Note: there’s no exact proportions to make for each of the ingredients below. Simply make as much as you would need to fill you up for a week, and then you can adjust based on experience the following week, if needed!
Healthy Salad Bar
Makes: 5 lunch salads for the week
- 2 types of protein
- E.g: eggs, salmon, chicken, roast beef, roast turkey, tofu, tempeh, chickpeas
- 1- 2 types of greens, a bunch or container each
- E.g: spinach, kale, arugula, lettuce
- 3-4 types of non-starchy vegetables
- E.g. bell peppers, cucumbers, tomatoes, red cabbage, onions, sauteed mushrooms, radishes
- 1-2 types of starchy vegetables
- E.g. sweet potatoes, roasted beets
- 1 cup of mixed, raw nuts & seeds
- 2 homemade salad dressings
- A few avocados on hand
- Get all your containers or mason jars ready. For example you could use: 3 large containers (2 for greens, 1 for mixed non-starchy vegetables), 2 medium-sized containers (for protein), and 3 small containers (2 for starchy vegetables, 1 for a nut & seed mix) and 2 mason jars for salad dressings. That’s a total of 8 containers and 2 mason jars.
- Bake your starchy vegetables. For example, I could bake 2 small sweet potatoes, then chop them into slices.
- Prep your protein. Enough to fill you up for five days. For example, I could boil six eggs and bake two salmon fillets.
- Chop up your vegetables. For example, I could chop up small cubes of red peppers, cucumbers, onions and shred some red cabbage.
- Make a nut and seed mix. For example, I could mix together 1/4 cup each of pumpkin seeds, sunflower seeds, walnuts and sliced almonds.

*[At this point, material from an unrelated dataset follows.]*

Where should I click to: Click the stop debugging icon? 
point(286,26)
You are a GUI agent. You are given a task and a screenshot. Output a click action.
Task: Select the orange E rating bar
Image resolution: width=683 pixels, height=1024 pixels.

- Make 1-2 salad dressings. For example, a simple honey dijon and balsamic vinaigrette dressing.
- Store everything in the fridge.
- Select one container that will be your “lunch” container for the week.
- The morning of, throw together your choice of ingredients.
- Add a quarter slice of avocado if you’d like.
- Add the dressing and shake, shake, shake! You’re good to go.
- Wash the container at work, re-use the next morning.